## [Supplied material]
──────

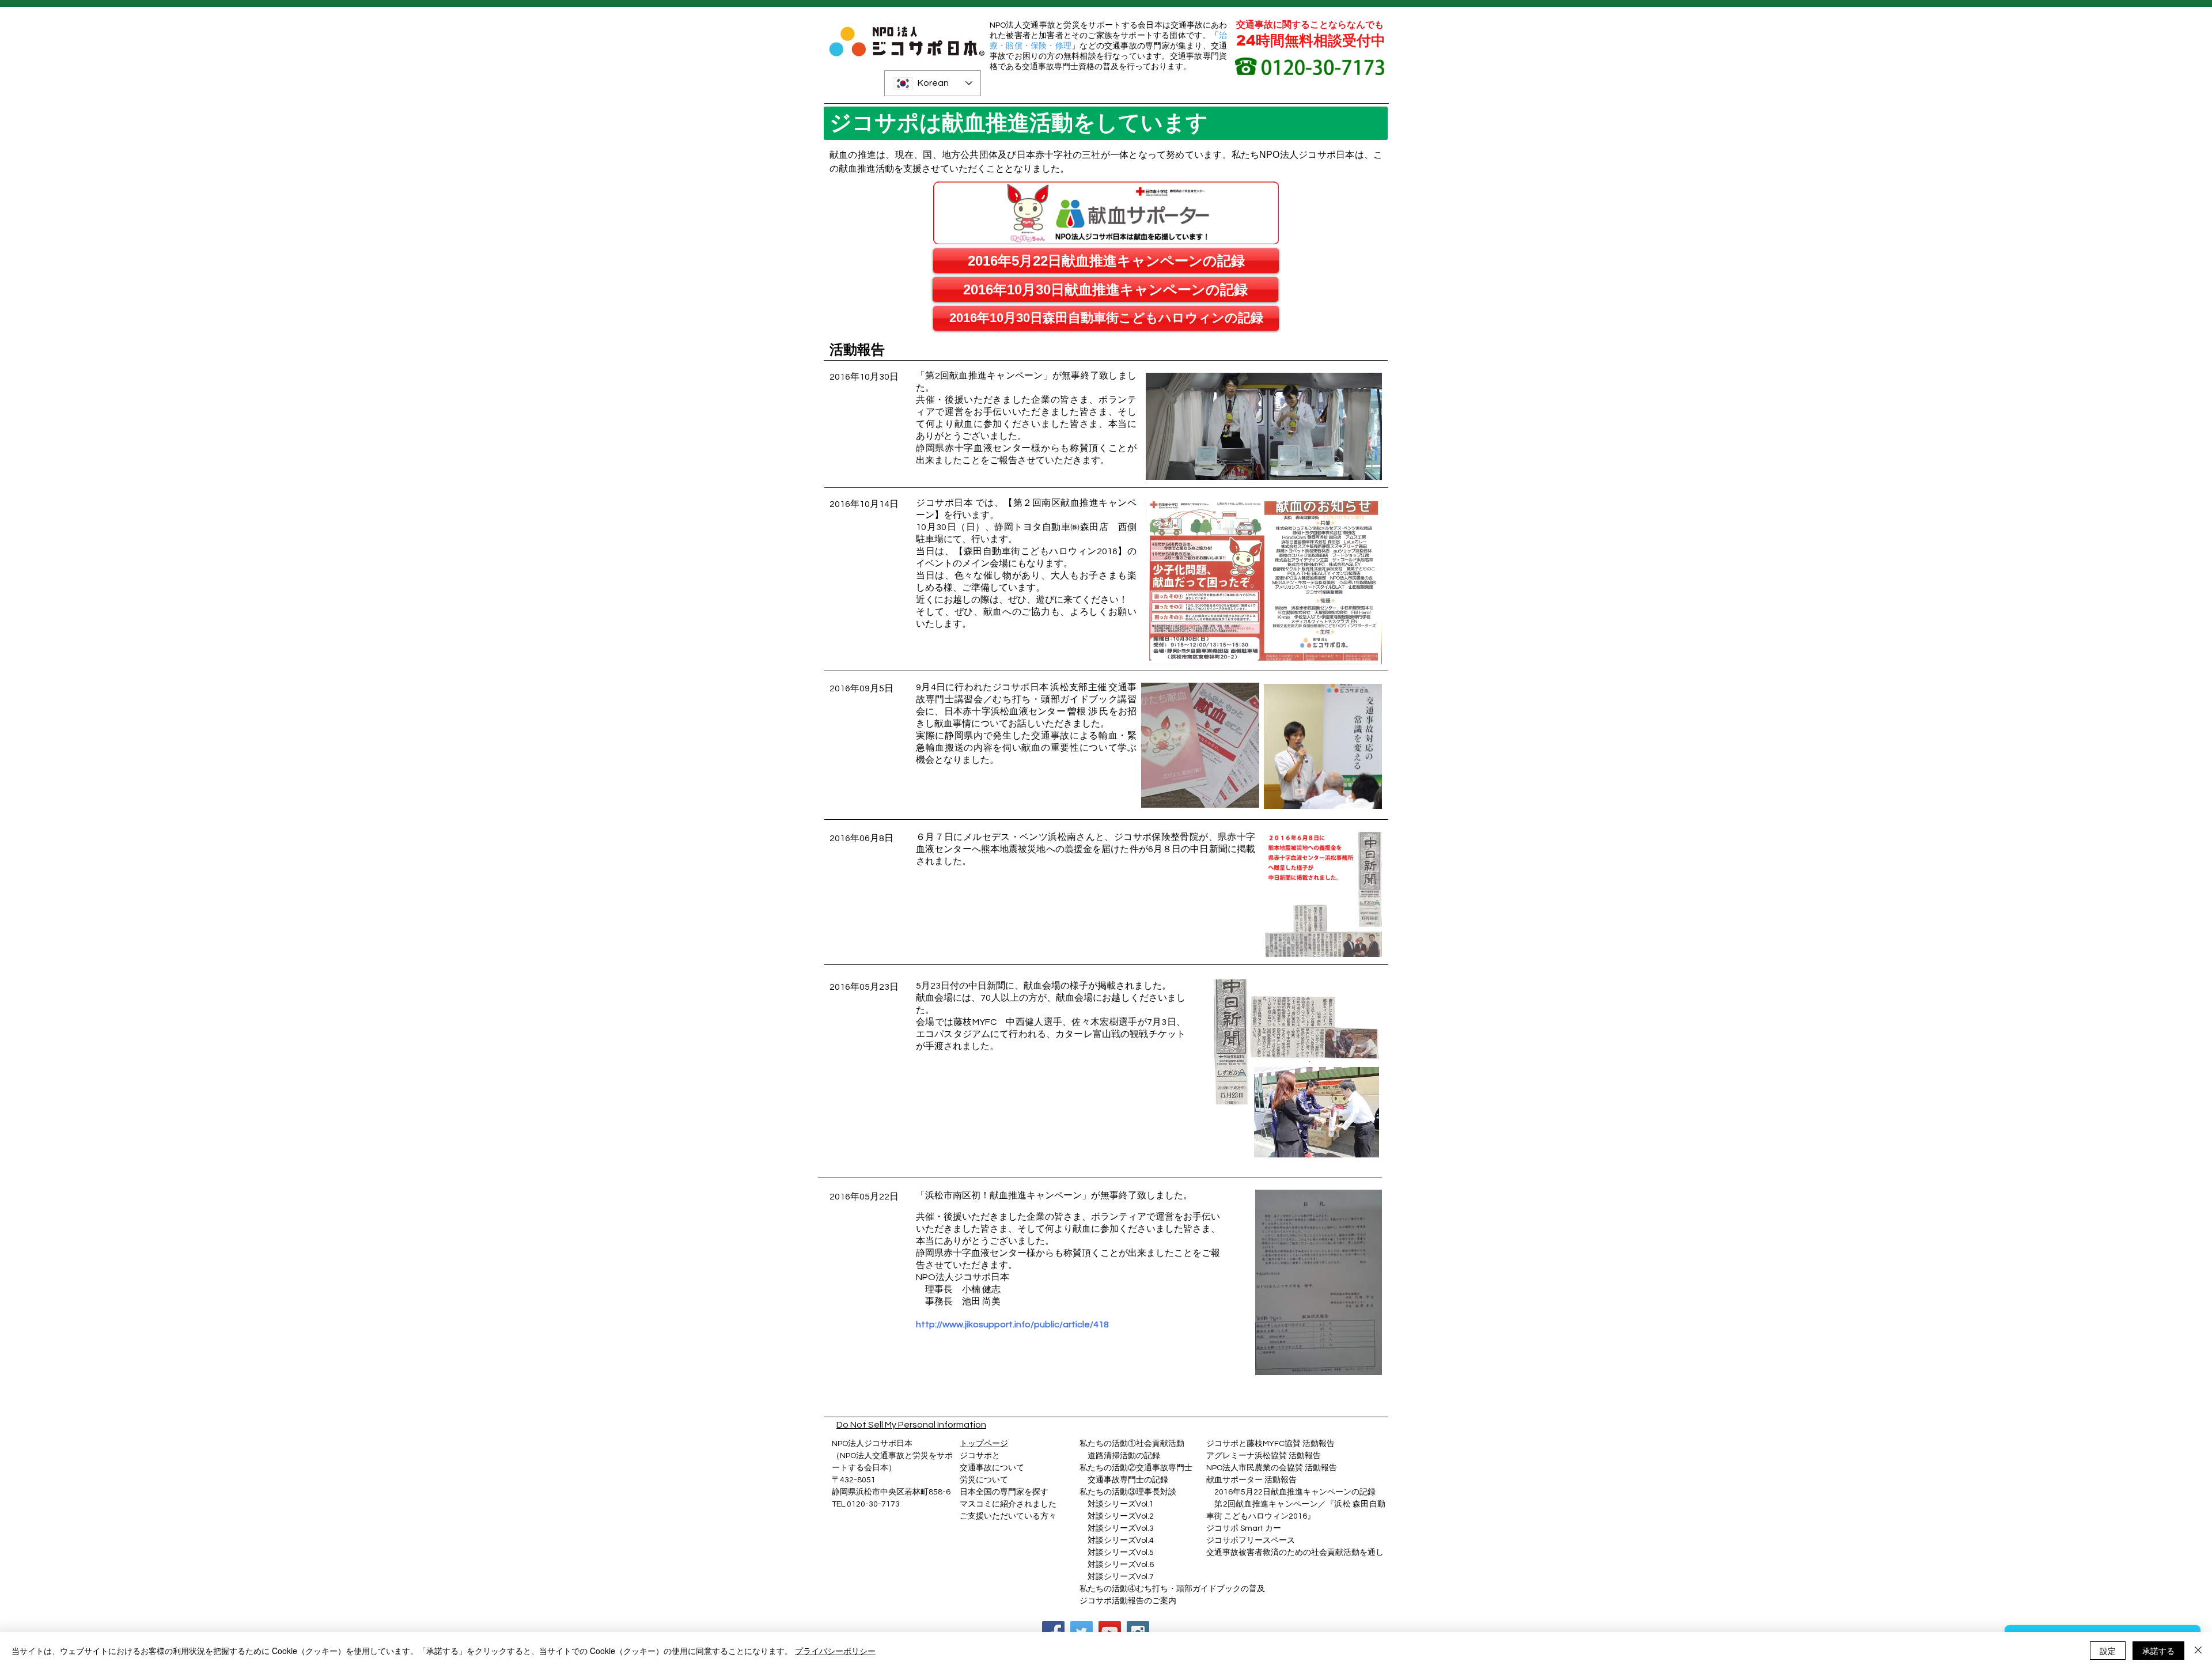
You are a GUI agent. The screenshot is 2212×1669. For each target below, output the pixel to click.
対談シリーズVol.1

──────

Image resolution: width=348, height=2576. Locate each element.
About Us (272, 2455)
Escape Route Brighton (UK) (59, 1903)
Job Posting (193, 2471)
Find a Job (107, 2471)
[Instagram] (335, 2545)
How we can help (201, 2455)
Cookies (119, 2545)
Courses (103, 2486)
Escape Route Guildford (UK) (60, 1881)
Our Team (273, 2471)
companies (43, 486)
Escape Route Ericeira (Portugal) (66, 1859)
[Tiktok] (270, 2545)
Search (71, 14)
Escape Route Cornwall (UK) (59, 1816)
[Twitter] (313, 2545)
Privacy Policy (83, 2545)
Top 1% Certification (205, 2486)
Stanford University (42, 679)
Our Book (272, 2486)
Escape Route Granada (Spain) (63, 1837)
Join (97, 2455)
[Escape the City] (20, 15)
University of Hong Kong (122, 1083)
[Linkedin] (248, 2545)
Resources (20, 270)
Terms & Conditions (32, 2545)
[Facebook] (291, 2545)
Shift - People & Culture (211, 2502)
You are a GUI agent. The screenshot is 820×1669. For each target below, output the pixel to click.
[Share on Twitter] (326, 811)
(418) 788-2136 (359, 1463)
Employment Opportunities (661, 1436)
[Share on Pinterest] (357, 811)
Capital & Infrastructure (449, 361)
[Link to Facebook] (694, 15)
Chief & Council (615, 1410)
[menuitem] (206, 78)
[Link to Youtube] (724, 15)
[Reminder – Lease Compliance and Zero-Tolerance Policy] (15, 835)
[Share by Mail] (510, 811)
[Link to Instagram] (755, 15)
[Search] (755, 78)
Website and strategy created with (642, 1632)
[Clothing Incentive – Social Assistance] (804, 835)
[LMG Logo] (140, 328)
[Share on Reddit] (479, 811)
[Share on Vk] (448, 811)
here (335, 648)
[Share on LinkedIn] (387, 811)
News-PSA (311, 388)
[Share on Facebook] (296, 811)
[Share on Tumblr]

──────

Filter the lines above, keeping and copying those that contain "target".

## [Answer for this exercise]
You are a GUI agent. The screenshot is 2212×1669. For each target below, output the pixel to click.
You are a GUI agent. The screenshot is 820×1669. For each target below, output the pixel to click.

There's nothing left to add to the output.